Zehntausende gleichzeitig auf dem Weg in die Sommerfrische

ACE-Verkehrslagebericht - für das Wochenende 29.06. - 01.07.2012

(lifePR) ( Stuttgart, )
In Deutschland starten an diesem Wochenende mit Hessen, Rheinland-Pfalz und dem Saarland drei weitere Bundesländer in die Sommerferien. Von da an befinden sich insgesamt sechs Bundesländer und nahezu ein Drittel aller Bundesbürger mit schulpflichtigen Kindern ferienmäßig auf Achse. "Je mächtiger die Urlaubsreisewelle, desto langsamer geht es voran",prognostiziert der ACE Auto Club Europa und rät, sich auf Staus einzustellen. "Geduld im Gepäck ist ein guter Reisebegleiter". Und noch ein Tipp: "Wer dem Staurisiko entgehen will, der sollte sich dem Zug der Lemminge entziehen und besser erst dann starten, wenn die anderen schon weg sind". In der Regel gilt: Freitags stockt es am meisten, montags rollt es am besten, so der ACE.

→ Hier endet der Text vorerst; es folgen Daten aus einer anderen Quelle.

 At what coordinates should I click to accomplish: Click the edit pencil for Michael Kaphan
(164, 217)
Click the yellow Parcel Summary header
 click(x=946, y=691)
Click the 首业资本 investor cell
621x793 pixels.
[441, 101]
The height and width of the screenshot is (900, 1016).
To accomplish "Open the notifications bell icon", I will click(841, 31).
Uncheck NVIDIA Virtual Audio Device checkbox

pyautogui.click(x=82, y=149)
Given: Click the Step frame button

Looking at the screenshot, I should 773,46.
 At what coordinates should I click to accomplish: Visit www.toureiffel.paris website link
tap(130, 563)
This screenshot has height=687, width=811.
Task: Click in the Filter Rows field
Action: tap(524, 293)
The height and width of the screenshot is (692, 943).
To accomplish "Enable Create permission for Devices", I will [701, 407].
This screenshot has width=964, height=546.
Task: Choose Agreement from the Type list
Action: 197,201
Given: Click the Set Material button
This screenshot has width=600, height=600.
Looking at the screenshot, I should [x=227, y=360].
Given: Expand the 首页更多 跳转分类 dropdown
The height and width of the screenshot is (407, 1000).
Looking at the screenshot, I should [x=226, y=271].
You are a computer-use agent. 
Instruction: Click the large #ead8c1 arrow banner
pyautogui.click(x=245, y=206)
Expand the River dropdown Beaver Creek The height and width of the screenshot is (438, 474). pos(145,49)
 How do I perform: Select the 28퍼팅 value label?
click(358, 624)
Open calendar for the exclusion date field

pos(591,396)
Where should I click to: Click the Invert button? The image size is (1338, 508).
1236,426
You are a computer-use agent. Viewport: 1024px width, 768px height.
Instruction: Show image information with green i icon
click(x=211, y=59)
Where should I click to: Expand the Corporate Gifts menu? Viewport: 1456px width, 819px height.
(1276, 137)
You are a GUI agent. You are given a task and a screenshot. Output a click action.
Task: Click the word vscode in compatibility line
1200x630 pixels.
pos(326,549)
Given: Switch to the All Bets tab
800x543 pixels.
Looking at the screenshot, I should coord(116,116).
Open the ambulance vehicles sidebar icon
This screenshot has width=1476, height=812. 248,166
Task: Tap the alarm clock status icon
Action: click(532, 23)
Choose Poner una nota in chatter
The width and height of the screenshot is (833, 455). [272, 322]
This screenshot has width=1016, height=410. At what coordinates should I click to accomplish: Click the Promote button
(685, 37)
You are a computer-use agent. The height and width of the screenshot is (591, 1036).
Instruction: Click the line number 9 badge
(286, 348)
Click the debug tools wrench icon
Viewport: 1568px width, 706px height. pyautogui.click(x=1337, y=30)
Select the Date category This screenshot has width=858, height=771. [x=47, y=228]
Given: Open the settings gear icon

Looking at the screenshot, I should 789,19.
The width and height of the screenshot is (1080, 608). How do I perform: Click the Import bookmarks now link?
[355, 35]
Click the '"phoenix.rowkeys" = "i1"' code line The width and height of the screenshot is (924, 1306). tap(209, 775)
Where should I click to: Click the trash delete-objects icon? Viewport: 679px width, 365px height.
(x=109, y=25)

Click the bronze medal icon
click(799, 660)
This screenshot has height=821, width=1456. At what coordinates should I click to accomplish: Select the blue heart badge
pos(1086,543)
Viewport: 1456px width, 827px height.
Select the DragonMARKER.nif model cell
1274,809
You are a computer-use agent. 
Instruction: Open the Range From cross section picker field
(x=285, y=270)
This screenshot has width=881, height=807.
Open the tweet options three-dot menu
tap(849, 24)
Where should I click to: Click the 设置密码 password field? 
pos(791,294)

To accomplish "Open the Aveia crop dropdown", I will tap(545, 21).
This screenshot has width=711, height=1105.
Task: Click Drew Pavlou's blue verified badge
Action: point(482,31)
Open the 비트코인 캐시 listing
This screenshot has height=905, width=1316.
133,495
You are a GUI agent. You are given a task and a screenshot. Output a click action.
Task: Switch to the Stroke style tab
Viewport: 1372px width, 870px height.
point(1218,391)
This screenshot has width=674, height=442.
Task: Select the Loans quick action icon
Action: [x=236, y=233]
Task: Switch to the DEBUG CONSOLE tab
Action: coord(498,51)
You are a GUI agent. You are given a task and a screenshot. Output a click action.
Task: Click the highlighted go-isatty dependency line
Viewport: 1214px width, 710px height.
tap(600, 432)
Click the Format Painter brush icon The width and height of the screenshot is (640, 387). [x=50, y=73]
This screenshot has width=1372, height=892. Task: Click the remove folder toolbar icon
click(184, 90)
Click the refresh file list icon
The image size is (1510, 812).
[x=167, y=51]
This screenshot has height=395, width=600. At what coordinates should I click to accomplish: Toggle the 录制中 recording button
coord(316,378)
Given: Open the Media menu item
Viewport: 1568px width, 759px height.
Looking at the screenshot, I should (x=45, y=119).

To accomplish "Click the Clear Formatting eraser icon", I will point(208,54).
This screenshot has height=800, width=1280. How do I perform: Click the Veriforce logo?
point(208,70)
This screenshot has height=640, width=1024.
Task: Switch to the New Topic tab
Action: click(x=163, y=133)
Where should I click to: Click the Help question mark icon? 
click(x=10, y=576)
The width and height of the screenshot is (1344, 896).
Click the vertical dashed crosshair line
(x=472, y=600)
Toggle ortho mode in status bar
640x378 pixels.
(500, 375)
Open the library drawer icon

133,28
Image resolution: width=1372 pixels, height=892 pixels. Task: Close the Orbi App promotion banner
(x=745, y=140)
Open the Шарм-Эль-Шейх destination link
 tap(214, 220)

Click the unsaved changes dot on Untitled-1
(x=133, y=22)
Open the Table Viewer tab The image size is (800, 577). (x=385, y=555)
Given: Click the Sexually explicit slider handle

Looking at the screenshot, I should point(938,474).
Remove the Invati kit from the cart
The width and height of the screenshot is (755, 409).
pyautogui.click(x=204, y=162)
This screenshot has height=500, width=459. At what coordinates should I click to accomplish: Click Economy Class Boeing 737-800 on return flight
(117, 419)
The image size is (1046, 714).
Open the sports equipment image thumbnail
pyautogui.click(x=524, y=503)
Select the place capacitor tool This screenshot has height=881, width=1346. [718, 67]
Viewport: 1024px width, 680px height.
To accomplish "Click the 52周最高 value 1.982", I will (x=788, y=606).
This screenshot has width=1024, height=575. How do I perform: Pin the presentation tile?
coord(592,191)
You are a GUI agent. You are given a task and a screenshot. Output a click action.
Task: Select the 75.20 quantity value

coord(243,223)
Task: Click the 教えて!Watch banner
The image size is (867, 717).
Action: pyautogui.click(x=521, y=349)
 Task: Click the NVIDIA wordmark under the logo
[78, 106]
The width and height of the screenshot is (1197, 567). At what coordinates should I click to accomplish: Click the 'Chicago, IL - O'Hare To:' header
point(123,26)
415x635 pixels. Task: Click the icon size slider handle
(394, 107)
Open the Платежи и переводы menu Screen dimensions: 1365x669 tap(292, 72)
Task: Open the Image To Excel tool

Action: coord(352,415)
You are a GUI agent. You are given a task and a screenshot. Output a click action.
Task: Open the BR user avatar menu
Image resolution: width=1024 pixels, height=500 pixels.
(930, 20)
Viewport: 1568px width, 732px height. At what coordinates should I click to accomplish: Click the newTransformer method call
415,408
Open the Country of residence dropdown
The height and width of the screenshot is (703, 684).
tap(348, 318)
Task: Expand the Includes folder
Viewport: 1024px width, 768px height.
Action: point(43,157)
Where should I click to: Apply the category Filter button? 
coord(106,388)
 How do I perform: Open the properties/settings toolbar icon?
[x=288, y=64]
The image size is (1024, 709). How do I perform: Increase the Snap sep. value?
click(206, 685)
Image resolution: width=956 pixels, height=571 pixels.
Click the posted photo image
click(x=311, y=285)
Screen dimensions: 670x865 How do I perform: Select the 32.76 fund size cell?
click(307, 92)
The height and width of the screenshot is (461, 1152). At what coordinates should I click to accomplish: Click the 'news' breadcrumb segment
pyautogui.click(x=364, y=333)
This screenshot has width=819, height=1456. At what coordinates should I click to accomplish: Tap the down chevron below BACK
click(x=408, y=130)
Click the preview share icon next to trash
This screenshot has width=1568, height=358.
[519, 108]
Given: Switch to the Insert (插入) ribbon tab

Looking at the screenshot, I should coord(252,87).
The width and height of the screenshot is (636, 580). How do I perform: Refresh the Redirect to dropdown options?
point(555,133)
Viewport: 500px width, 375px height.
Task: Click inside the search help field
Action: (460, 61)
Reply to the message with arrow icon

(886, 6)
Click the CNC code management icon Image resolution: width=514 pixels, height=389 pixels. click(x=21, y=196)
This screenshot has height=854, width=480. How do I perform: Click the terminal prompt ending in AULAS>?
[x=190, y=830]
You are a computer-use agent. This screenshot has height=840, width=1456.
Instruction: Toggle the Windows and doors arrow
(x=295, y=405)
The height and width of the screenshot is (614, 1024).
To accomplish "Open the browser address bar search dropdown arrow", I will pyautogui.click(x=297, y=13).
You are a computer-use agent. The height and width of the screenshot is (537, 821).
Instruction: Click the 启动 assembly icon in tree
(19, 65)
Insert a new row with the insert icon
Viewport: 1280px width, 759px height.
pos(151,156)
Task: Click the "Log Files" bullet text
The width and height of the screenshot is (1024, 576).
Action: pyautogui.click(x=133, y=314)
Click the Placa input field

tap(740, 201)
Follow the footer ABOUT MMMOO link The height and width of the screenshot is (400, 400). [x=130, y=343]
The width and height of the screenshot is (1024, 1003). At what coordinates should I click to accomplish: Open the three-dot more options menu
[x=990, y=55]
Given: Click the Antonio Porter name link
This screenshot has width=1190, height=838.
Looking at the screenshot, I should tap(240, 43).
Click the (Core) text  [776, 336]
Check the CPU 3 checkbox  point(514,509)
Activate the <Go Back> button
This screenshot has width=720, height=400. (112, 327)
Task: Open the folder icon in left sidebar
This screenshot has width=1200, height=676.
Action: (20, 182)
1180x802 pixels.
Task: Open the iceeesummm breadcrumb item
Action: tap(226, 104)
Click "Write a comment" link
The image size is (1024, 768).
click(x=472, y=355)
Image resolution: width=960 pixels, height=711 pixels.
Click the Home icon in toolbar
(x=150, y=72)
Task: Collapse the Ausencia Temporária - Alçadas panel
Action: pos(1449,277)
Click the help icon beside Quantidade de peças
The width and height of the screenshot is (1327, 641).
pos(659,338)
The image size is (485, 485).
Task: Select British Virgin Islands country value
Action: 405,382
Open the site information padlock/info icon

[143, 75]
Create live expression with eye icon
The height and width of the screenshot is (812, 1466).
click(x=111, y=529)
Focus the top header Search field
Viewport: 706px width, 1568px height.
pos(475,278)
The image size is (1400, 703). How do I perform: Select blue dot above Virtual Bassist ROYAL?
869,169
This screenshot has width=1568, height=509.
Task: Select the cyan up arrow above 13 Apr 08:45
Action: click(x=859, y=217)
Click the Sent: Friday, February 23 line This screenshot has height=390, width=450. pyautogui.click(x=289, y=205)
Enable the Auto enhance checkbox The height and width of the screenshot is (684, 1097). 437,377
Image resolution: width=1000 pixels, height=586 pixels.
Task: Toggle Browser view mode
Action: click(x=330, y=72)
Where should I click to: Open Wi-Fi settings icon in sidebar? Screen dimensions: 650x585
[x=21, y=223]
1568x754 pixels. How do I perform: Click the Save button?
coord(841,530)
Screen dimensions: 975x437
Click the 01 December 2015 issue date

Für massiv erhöhtes Verkehrsaufkommen rund um das Wochenende sorgen auch Deutschlands Nachbarn, wo ebenfalls die Schulferien beginnen. Das betrifft die Mitte Hollands sowie Belgien, Dänemark, Polen und Tschechien, die jeweils komplett in den Urlaub starten. In mehreren Bundesländern Österreichs und in einigen Kantonen der Schweiz geht es ebenfalls ab in die Sommerfrische. Nur der große Nachbar Frankreich lässt sich noch eine weitere Woche Zeit, bevor auch dort die Reisewelle vorwiegend in Richtung Atlantik und Mittelmeer rollen wird.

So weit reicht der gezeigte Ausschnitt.